= Glyconeogenesis =

Glyconeogenesis is the synthesis of glycogen without using glucose or other carbohydrates, instead using substances like proteins and fats. This includes substrates like glycerol, lactate, glutamine and alanine. It's used in replenishing glycogen stores when glucose is limited, like after long periods of fasting. In the liver and kidneys, it uses the enzymes phosphoenolpyruvate carboxykinase 2 (PCK2), fructose-1,6-bisphosphatase 1 (FBP1), and fructose-1,6-bisphosphatase 2 in skeletal muscle. One example is the conversion of lactic acid to glycogen in the liver. Lactic acid is converted to alanine, the alanine is transferred to the liver, and once in the liver is it converted back to alanine where it is free to be transformed into glucose.

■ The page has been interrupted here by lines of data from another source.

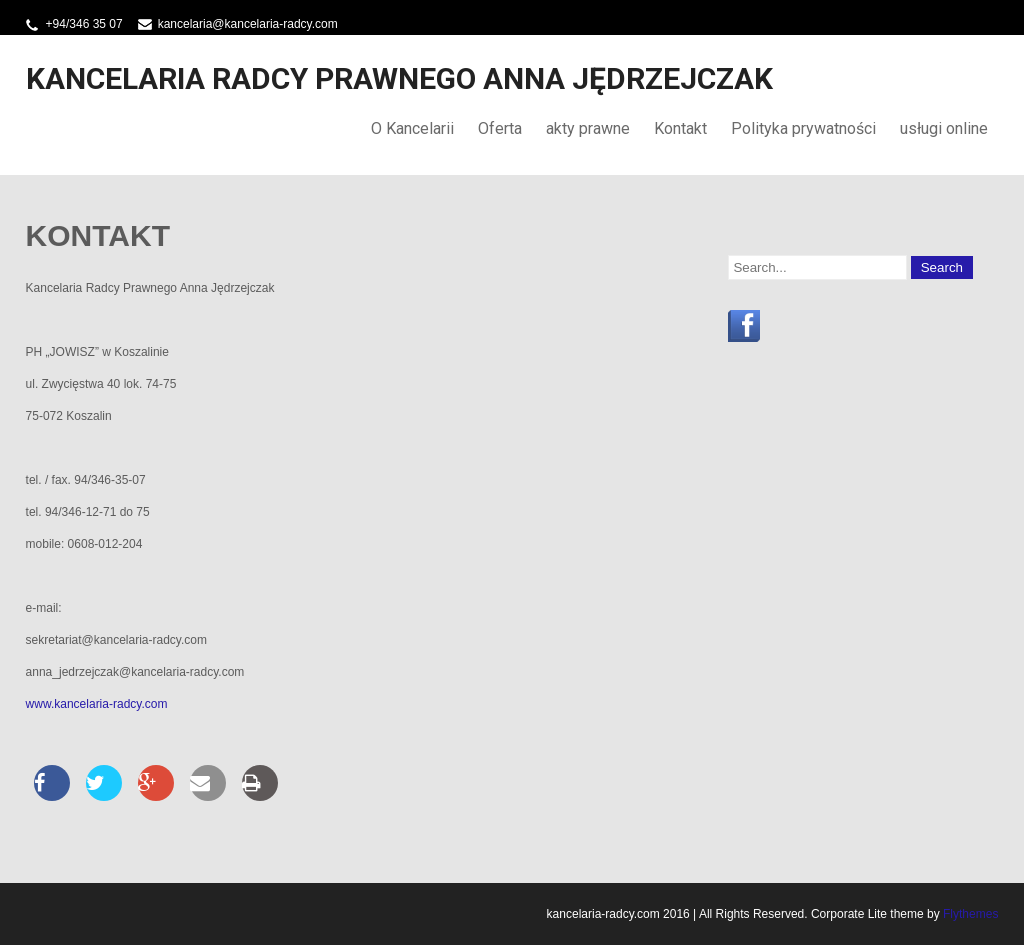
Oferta (500, 128)
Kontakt (680, 128)
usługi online (944, 128)
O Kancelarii (412, 128)
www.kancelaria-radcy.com (97, 704)
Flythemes (969, 914)
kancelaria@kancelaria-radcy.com (248, 24)
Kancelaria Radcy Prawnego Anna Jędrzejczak (399, 78)
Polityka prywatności (803, 128)
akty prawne (588, 128)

== Role in tumor survival ==
Outside of the liver, M1 class macrophages, a pro-inflammatory white blood cell, use glyconeogenesis through the same enzymes, PCK2 and FBP1. M1 cells concentrate in inflammation, infection, and cancerous sites. These harsh environments are described as being hypoglycemic or waste-rich in compounds such as lactic acid, making glyconeogenesis particularly resourceful. In lung cancer, tumor-associated macrophages are found to exhibit M1-type properties such as the use of glyconeogenesis. The tumor microenvironment is rich in lactic acid, signaling cytokine release to TAMs for the conversion of surrounding lactic acid into glycogen.

== Fasting ==
Research on fasting using crustacean animal models, particularly the Chasmagnathus granulatus, show for differences in glyconeogenic activity based on diet. The study looked at the effects of a fast while being on a high-carbohydrate diet compared to a high-protein diet. After two weeks, the high-protein diet increased glyconeogenic activity while the high-carbohydrate diet showed a reduction in overall glyconeogenic capacity.